Thanks to a restored version and a 2004 DVD, Hell?s Angels is easily available today, and despite the melodramatic scenes, the film is a stunning achievement. Not only are the aerial scenes breathtaking, the scenes of the gigantic German blimp are beautifully done (in a blue tint) and unforgettable. It’s also quite surprising to hear Lyon utter some curses that were not generally heard in Hollywood films of the day.
Unfortunately, Lyon’s Hollywood career declined to minor films by the mid-30s, and Lyon and Daniels packed up and moved to England, where they worked in films and radio through World War II.

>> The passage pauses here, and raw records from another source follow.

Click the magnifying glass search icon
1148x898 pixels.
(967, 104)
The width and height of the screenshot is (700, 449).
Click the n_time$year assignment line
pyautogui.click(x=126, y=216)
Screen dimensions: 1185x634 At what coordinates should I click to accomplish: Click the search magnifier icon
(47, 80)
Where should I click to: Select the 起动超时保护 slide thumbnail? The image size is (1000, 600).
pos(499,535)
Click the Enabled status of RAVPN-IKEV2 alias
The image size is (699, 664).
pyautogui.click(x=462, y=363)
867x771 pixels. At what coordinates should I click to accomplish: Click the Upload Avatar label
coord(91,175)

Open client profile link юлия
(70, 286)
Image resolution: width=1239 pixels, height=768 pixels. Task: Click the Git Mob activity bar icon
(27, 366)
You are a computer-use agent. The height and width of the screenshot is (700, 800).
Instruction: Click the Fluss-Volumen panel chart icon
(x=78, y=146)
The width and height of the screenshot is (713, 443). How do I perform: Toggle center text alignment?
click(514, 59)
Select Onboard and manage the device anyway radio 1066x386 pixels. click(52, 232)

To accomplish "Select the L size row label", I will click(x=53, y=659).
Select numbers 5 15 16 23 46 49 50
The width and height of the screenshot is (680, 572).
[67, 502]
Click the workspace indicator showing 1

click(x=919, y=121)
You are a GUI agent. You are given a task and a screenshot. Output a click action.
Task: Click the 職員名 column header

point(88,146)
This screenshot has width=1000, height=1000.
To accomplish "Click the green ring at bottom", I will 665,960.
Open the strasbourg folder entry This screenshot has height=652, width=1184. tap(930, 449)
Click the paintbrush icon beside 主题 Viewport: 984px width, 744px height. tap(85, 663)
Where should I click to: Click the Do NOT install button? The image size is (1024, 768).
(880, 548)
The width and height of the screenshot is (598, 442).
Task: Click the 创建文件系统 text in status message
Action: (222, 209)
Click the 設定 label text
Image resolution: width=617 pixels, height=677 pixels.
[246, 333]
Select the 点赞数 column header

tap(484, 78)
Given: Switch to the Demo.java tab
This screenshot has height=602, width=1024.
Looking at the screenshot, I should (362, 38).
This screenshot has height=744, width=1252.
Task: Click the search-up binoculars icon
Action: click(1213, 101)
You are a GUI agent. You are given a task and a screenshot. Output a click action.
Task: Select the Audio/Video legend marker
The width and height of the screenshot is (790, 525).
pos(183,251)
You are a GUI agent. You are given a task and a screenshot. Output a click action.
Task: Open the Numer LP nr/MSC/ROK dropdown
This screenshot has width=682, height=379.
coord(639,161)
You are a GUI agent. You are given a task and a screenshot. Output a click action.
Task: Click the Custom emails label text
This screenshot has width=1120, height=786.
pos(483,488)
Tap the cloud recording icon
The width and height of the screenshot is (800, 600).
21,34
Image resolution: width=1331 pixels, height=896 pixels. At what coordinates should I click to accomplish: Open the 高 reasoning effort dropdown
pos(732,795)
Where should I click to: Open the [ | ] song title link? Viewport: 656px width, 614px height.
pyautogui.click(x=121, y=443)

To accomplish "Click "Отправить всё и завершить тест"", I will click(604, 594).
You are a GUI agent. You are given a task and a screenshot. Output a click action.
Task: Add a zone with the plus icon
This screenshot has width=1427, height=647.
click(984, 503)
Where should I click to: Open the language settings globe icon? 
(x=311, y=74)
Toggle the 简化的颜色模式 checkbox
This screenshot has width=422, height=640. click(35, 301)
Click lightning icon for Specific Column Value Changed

Although Lyon had a so-so career in British films, he and Daniels had a surprisingly successful radio show called Hi, Gang! in which they played themselves as a comic bickering couple. The show was also filled with lots of songs. It was such a hit that a film version under the same title was released in 1941. Daniels and Lyon are a delight in it as they exchange snappy repartee. After the war they starred in another radio show called Life with the Lyons. This show had an “Ozzie and Harriet” feel in which the Lyons appeared with their real-life children. The radio show moved on to television and spawned two feature films, including Lyon’s final film, The Lyons in Paris (1955).
British film historian Kevin Brownlow has noted that Lyon and Daniels bravely remained in England throughout World War II, including the London Blitz. Lyon was awarded the Order of the British Empire for his war service. After the war (Lyon served as Lt. Colonel in charge of Special Services for the U.S. Air Corps in England), he took a job as talent scout with 20th Century Fox. He is often credited with discovering and naming a young blonde starlet (“It’s Jean Harlow all over again!” he said) who became Marilyn Monroe. In an odd twist, Lyon suggested the name “Marilyn” in honor of Broadway’s legendary Marilyn Miller, with whom he had co-starred in Her Majesty, Love. During filming, Miller and Lyon made national headlines when they announced the end of their engagement.
After Bebe Daniels died in 1971, Lyon remarried (Marian Nixon) and moved back to the United States in happy retirement.